Given text:
TRAVERSE CITY — Notices to Munson Medical Center employees reaffirming their union rights were posted last week as part of a settlement agreement with the National Labor Relations Board.
The Michigan Nurses Association in July filed unfair labor practice charges against MMC after Heather Ruck, an operating room nurse, was threatened with discipline for talking about the potential impact of nurses’ increasing workloads, according to a press release from the MNA. The NLRB found merit and pursued the charges, the release states.
MMC nurses unionized with the MNA in August 2017. A contract was approved by union members at the end of March, following a two-day vote and 15 months of negotiations.
Hospital administrators deny any wrongdoing, said Rachel Roe, vice president of legal affairs and general counsel of Munson Healthcare.
“We decided that it was in the best interest of Munson Medical Center and our employees to resolve the matter and bring closure to the case,” Roe said. “If we continued to contest the allegations, it would have required a hearing before a federal judge. That was not a good use of time or resources.”
A copy of the settlement agreement obtained by the Record-Eagle includes a “non-admissions clause,” stating MMC doesn’t admit to any violations by entering the agreement.
“(The settlement) reaffirms our rights to speak about our working conditions and advocate for patient safety,” said Carolyn Moss, a registered nurse and president of Traverse City Michigan Nurses Association, the local MNA affiliate.
“We remain committed to working in collaboration with administration to advance patient care, but when things like this arise, we are going to use our collective voice and fight back,” Moss said.
Administrators were comfortable with the settlement — which doesn’t involve any monetary penalty or fine against Munson — because the language in the posted notice is consistent with MMC’s policies, Roe said.
The notice outlines employees right to unionize and states Munson will not “interfere with, restrain, or coerce” employees in their exercise of those rights or restrict union members rights to discuss terms and conditions of employment in non-patient care areas.
Along with being posted on MMC’s employee bulletin board, the notice was placed on MMC’s intranet and emailed to all nurses in the union’s bargaining unit, per the settlement, Roe said. The notice was signed and dated Nov. 22 and were posted Nov. 25, she said.
Moss said she hopes the settlement will be enough to get the nurses and hospital administration on the same page, but it remains to be seen.
An MNA spokesperson said the charges initially filed with the NLRB included additional claims that MMC, in retaliation for union activity, disciplined a nurse other than Ruck; refused to hire and rescinded a job offer to a nurse for union activity and for providing testimony on a prior unfair labor practice charge; and made scheduling changes and threatened additional scheduling changes.
Those claims were withdrawn by MNA, the spokesperson said.

Problems to work on:
**A)** According to the article on the Munson Medical Center settlement, name every way the notice to employees was made available to them.
**B)** In the article on the Munson Medical Center settlement, when did MMC nurses unionize with the Michigan Nurses Association?

Data section:
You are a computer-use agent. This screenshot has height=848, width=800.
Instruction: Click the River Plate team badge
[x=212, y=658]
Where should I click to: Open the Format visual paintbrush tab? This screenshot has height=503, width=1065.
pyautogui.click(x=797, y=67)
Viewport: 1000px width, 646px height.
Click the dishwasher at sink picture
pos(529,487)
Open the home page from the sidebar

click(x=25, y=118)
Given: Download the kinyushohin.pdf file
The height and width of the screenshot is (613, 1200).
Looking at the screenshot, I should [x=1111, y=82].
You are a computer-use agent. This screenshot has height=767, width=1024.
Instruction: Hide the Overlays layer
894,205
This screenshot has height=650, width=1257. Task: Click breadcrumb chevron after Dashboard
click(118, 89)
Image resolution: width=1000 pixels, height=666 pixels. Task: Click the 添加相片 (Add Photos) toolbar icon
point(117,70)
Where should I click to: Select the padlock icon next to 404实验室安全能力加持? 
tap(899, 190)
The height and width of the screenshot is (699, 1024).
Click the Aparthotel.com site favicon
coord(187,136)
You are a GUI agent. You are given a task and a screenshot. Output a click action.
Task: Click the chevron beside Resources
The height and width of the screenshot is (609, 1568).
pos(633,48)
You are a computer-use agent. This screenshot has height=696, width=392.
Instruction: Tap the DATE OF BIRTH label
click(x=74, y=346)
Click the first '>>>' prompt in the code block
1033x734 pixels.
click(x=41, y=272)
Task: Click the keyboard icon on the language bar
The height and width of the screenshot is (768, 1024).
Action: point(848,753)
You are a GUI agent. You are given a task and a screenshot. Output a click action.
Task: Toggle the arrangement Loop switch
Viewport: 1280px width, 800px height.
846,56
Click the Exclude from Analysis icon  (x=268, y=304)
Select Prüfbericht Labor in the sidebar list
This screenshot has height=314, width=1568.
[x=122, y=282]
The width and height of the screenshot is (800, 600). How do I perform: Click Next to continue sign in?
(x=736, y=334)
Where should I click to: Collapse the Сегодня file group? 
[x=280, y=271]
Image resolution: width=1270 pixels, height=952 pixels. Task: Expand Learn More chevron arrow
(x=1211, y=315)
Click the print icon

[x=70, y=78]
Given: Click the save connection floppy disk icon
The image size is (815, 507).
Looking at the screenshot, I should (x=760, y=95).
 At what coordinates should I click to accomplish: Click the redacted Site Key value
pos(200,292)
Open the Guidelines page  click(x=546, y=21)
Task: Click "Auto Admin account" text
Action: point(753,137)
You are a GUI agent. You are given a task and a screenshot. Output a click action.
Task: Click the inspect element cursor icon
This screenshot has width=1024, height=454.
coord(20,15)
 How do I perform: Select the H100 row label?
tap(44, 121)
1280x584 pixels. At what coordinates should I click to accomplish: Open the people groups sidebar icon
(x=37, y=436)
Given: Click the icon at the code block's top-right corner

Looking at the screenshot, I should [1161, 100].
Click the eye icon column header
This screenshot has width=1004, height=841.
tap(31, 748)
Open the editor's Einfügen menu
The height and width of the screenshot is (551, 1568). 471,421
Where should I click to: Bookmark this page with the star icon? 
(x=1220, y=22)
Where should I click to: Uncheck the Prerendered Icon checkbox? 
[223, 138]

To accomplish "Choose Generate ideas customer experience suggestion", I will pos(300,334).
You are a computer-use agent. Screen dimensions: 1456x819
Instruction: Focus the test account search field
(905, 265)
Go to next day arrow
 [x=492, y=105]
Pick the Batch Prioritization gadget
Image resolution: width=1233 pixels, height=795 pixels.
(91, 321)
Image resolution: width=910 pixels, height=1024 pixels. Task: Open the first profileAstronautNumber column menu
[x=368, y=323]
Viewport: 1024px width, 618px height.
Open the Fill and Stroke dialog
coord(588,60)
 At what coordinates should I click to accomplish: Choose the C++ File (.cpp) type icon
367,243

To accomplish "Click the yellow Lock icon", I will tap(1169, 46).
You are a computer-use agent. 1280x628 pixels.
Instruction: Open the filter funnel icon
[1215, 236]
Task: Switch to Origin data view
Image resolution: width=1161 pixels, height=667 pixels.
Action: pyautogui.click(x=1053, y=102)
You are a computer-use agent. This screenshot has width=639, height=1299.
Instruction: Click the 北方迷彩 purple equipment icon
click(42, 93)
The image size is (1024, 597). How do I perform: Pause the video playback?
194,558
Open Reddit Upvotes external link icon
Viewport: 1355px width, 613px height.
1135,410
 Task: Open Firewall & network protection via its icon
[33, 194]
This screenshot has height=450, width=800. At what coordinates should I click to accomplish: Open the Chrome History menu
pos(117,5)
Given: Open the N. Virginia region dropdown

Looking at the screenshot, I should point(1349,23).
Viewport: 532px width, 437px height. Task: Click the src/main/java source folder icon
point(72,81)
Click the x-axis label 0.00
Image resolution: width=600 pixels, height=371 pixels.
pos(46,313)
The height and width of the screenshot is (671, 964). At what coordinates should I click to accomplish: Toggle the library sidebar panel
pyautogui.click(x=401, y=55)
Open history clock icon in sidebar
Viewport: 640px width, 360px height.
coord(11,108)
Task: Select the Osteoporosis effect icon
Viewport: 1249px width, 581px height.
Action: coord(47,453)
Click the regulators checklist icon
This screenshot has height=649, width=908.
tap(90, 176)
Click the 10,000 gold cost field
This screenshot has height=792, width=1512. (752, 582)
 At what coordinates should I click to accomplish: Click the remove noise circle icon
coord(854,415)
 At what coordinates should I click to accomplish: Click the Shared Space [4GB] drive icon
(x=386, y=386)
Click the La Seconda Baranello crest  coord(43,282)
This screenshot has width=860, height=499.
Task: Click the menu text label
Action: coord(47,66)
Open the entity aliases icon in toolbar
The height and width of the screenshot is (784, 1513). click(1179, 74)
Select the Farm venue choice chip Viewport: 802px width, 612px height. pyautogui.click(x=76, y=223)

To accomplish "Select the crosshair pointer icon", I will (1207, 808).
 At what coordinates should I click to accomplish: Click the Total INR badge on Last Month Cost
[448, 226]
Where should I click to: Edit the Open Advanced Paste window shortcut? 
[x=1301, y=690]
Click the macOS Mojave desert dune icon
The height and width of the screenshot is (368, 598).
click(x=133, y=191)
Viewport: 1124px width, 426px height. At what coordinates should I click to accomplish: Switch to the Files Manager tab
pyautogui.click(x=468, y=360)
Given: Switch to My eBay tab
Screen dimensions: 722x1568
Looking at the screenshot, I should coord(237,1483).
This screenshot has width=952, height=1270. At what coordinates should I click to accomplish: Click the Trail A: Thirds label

Answer section:
**A)**
- Posted on MMC's employee bulletin board
- Placed on MMC's intranet
- Emailed to all nurses in the union's bargaining unit

**B)** August 2017